On note des constantes dans le domaine de la politique étrangère de Washington, avec des différences de rythme, d’amplitude et de style en fonction des administrations.
Ce “containement” est ainsi identique à celui opposé à l’Union Soviétique durant la guerre froide (on peut y ajouter la théorie du “rollback“, plus agressive face à la menace communiste de l’époque).
L’action géopolitique des Etats-Unis s’appuie sur trois leviers :
-l’exceptionnalisme (quelque chose de spécifiquement américain et qui n’est pas seulement l’enfant terrible des empires coloniaux britanniques ou français de la grande époque… les Américains ont un grain – au sens de folie- très particulier)
-l’importance de la domination des mers (évidence héritée du colon britannique)
-la mise en oeuvre de la théorie du Heartland (Mackinder, 1904) : on boucle sur l’opposition mer/terre, la puissance maritime devant ainsi contenir la puissance terrestre (en 1939, les Etats-Unis ne pouvaient pas laisser l’Allemagne nazie s’emparer de toute l’Europe, et plus tard, idem face à l’Union Soviétique).
Conclusion ? la guerre sino-américaine est bien réelle. Et intense.
L’empire de l’Ouest cherche systématiquement à attaquer car il ne peut que constater le développement à marche forcée de la puissance terrestre (Chine et ses alliés, comme la Russie etc.).
A terme, sa défaite est probable car il subit l’inexorable déclin des empires (surextension, fatigue), mais surtout parce que son “aire civilisationnelle” se fracture (guerre civile américaine 2.0 et invasion “migratoire” de l’Europe de l’Ouest).
C’est une faiblesse considérable face à l’homogénéité chinoise, un bloc civilisationnel (on peut même ajouter éthnique) dur, cohérent.
Ce fait est systématiquement ignoré alors que c’est la clé du conflit qui marquera le 21ème siècle.
Le corps (au sens organique) de l’Occident se disloque.
Aucun empire n’a jamais survécu dans ces conditions.
POST SCRIPTUM
Pourquoi j’insiste, systématiquement, sur le principe ethnique et celui d'”aire civilisationnelle” ?
Parce que les utopies universalistes ont échoué. Elles ont provoqué des ravages.
Leur dernier avatar, c’est-à-dire le globalisme, s’effondre sous nos yeux. Et il faut célébrer cet échec cinglant.
La modernité s’incarne désormais dans l’unicité ethnique, civilisationnelle.
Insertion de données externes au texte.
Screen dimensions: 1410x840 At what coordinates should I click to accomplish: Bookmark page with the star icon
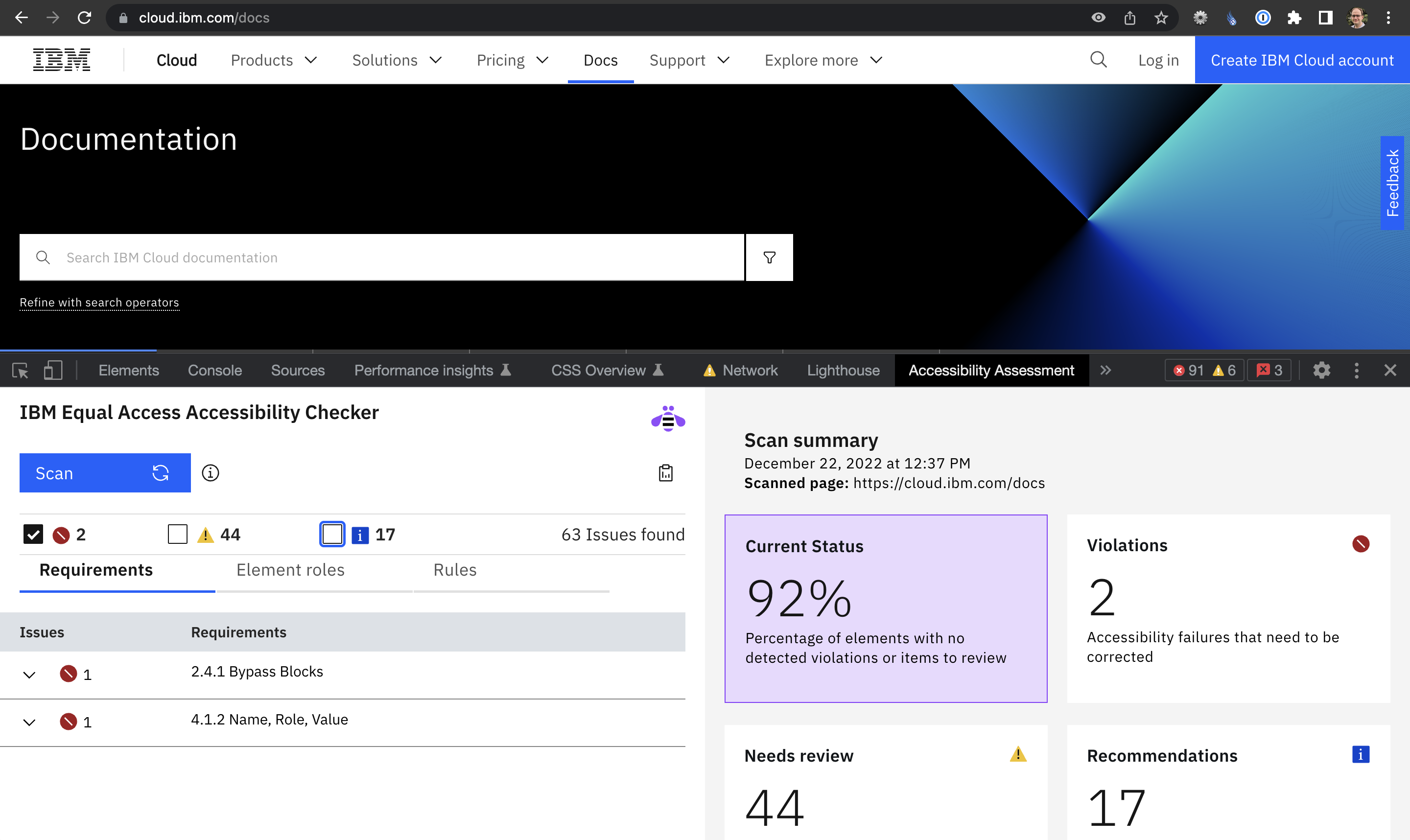tap(1161, 18)
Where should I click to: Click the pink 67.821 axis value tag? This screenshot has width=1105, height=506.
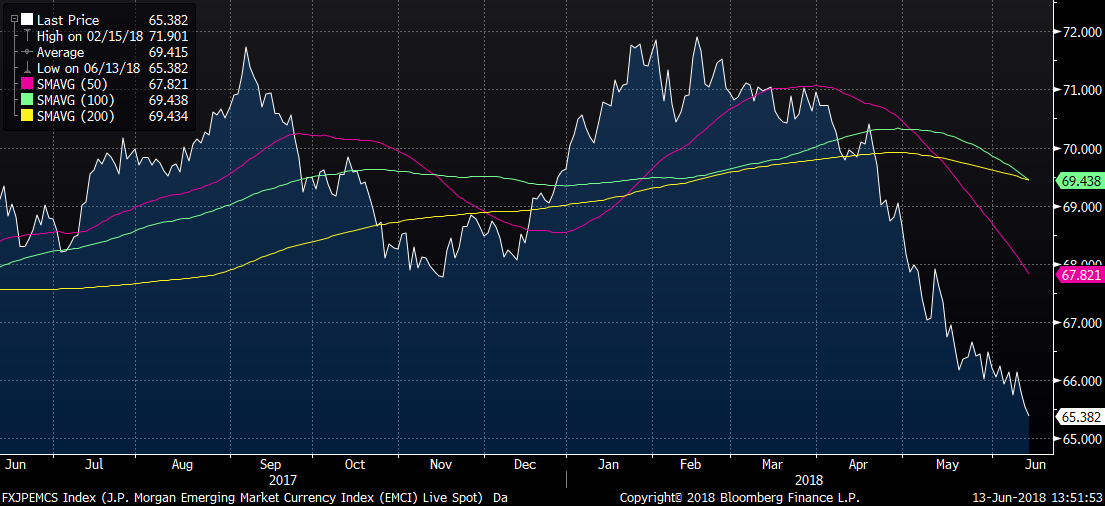(1078, 275)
Si le mot vous effraie, parlons alors de “cohérence”.
Trivialement cela se traduit par “chacun chez soi“.
Appelons cela le “concert des nations”. Cela n’a jamais empêché les alliances ni la coopération.
Bref, ce n’est pas du tout le retour de la barbarie comme l’affirment les globalos-neuneus.
Mais au contraire le reflet de la diversité humaine, la vraie, celle qui est ontologique et donc nécessaire.
A cette aune, on peut affirmer que la Chine et la Russie (et d’autres) incarnent la modernité.
Les globalistes sont has been. Ils ont pris un terrible coup de vieux (visualisez le ravi de la Raiepoublique, Attali, avec son “un pays c’est un hôtel“).
Voilà la leçon historique que l’on peut -déjà- tirer de ce siècle.